R: Porque as pontas cegas são mais susceptíveis a erros, já que cortam ambas as 
fitas de DNA por igual, permitindo uma torção da molécula da hora da religação. As 
pontas coesivas são mais indicadas porque cortam a fita por desigual gerando pontas 
complementares, que no processo de clonagem facilitam que as pontas sejam 
interligadas novamente. 
b) Qual potencial problema o uso de pontas cegas pode trazer no processo de 
juntar 2 fitas duplas de DNA? 
R: O uso de pontas cegas pode trazer um potencial problema no processo de juntar 
duas fitas duplas de DNA, pois as pontas cegas cortam as duas fitas igualmente, o 
que pode permitir a torção da molécula de DNA durante a religação. Isso pode resultar 
na introdução de erros ou dificultar a ligação correta das duas fitas, comprometendo 
o sucesso do processo de manipulação genética. Por isso, o uso de enzimas de 
restrição que geram pontas coesivas é mais indicado, pois elas cortam as fitas por 
desigual e geram pontas complementares, facilitando a interligação das duas fitas 
novamente. 
 
 
 
6) Desenvolva os primers forward e reverso para a sequência do gene da 
INSULINA (sequência no final) de forma a gerar um produto de PCR que pegue, 
no mínimo, a partir do 1° exon até o final do 3°exon. Lembre-se de respeitar as 
regras para o desenho otimizado de um primer (aula 5), com exceção das regras 
de formação de estruturas secundárias. 
ATENÇÃO: Não esqueça de colocar a direção das fitas nas suas respostas. 5’ -
> 3’ 
R: Primer Forward: 5' - ATGCCCACCCCCGACGCCAC - 3' 
Primer complementar: TGAGTGCCATTGGCTAGGTGCACG 
O primer reverso: 5' CGTGCACCTAGCCAATGGCACTCA 3' 
 
7) Visando produzir um OGM capaz de produzir INSULINA, após amplificação do 
genecompleto da INSULINA, é necessário agora uni-lo com o plasmídeo pBR322 
(mapa no final). 
a) Qual(is) enzima(s) de restrição você usaria, tanto no gene da insulina quanto 
no plasmídeo, para criar um DNA recombinante de forma a unir ambas as 
sequências? 
R: Com relação à união do gene da insulina com o plasmídeo pBR322, existem 
diversas opções de enzimas de restrição que poderiam ser utilizadas. 

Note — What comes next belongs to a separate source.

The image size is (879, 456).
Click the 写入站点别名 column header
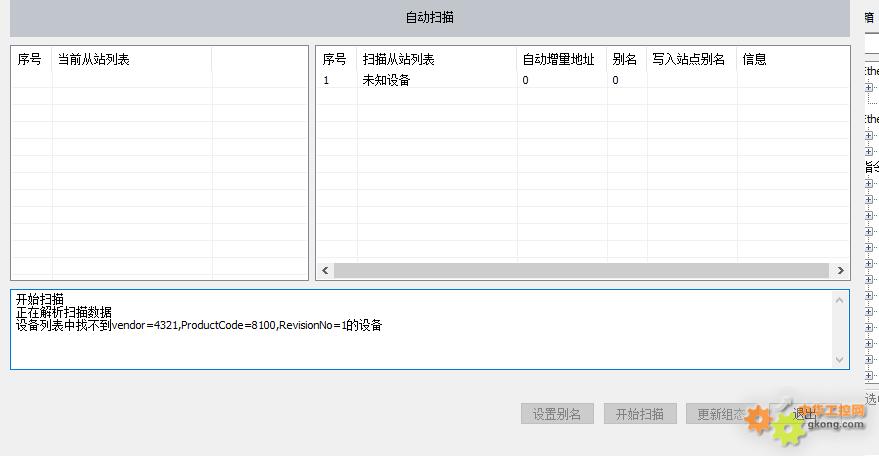pos(688,59)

Algumas das opções mais comuns são: EcoRI, XhoI e HindIII. 
-A enzima EcoRI reconhece a sequência GAATTC e gera extremidades coesivas de 
5' AATT e 3' TTAA; 
-A enzima XhoI reconhece a sequência CTCGAG e gera extremidades coesivas de 
5' CG e 3' AG; 
-A enzima HindIII reconhece a sequência AAGCTT e gera extremidades coesivas de 
5' AGCTT e 3' TCGA; 
No entanto, a escolha da enzima de restrição ideal para a união das sequências deve 
levar em consideração as restrições do sistema de expressão que se pretende utilizar 
e possíveis limitações na clonagem do gene da insulina. 
Desenhe como ficariam as pontas do plasmídeo pBR322 e do gene de 
interesse após o processamento com a enzima de restrição de sua escolha. 

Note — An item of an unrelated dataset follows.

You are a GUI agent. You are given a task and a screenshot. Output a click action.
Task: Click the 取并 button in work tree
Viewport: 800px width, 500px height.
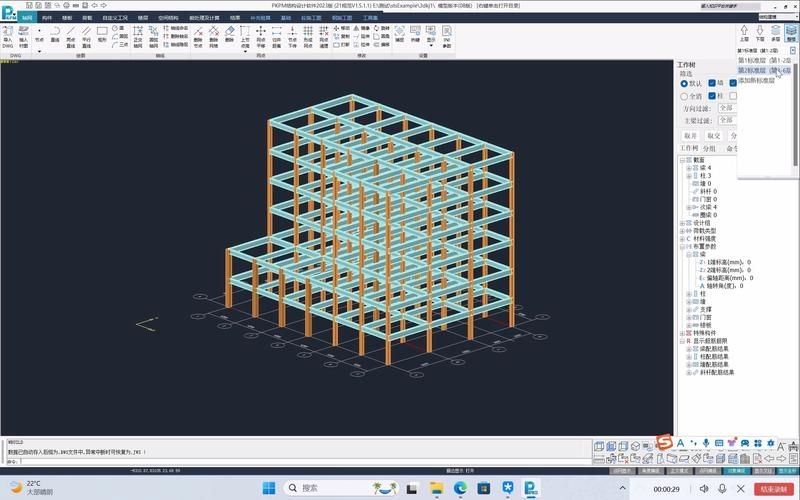(690, 135)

R: Com a enzima de restrição EcoRI, as pontas do plasmídeo pBR322 e do gene da 
insulina ficariam da seguinte forma: 
Plasmídeo pBR322: 
 5'-GAATTC-3' 3'-CTTAAG-5' 
Gene da insulina: 5'-GAATTC-3' 3'-CTTAAG-5' 
 
 
 
b) E explique como você selecionaria as bactérias que foram corretamente 
transformadas, ou seja, estão produzindo insulina ao final da transformação? 

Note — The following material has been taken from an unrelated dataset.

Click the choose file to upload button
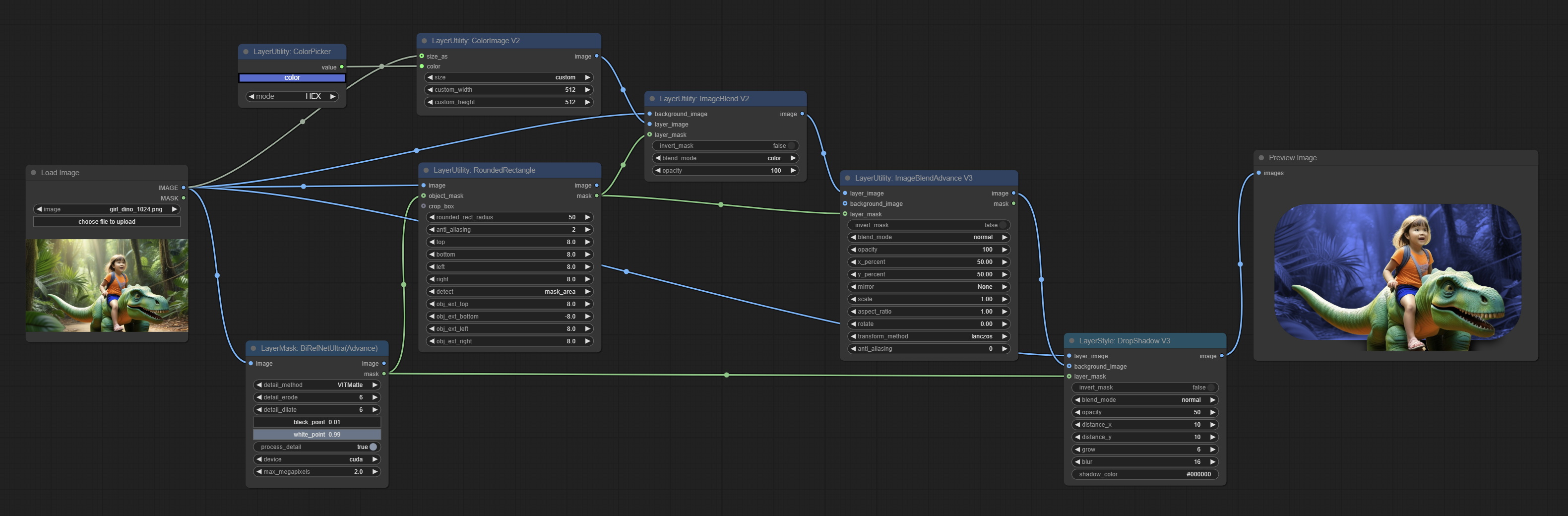Image resolution: width=1568 pixels, height=516 pixels. pyautogui.click(x=107, y=221)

R: Para selecionar as bactérias que foram corretamente transformadas e estão 
produzindo insulina ao final da transformação, é necessário utilizar uma seleção 
adequada. Uma possibilidade é a utilização de um antibiótico presente no plasmídeo 
pBR322 como um marcador de seleção. O plasmídeo pBR322 possui dois genes de 
resistência a antibióticos, um para ampicilina e outro para tetraciclina. Outra 
alternativa é a realização de ensaios bioquímicos para detectar a produção de insulina 
nas bactérias transformadas, como a utilização de um ensaio ELISA para detectar a 
presença da proteína no meio de cultura ou em células individuais. Portanto, é 
possível selecionar as bactérias transformadas utilizando um meio de cultura 
contendo ampicilina ou tetraciclina, que irá permitir apenas o crescimento das 
bactérias que incorporaram o plasmídeo contendo o gene da insulina. 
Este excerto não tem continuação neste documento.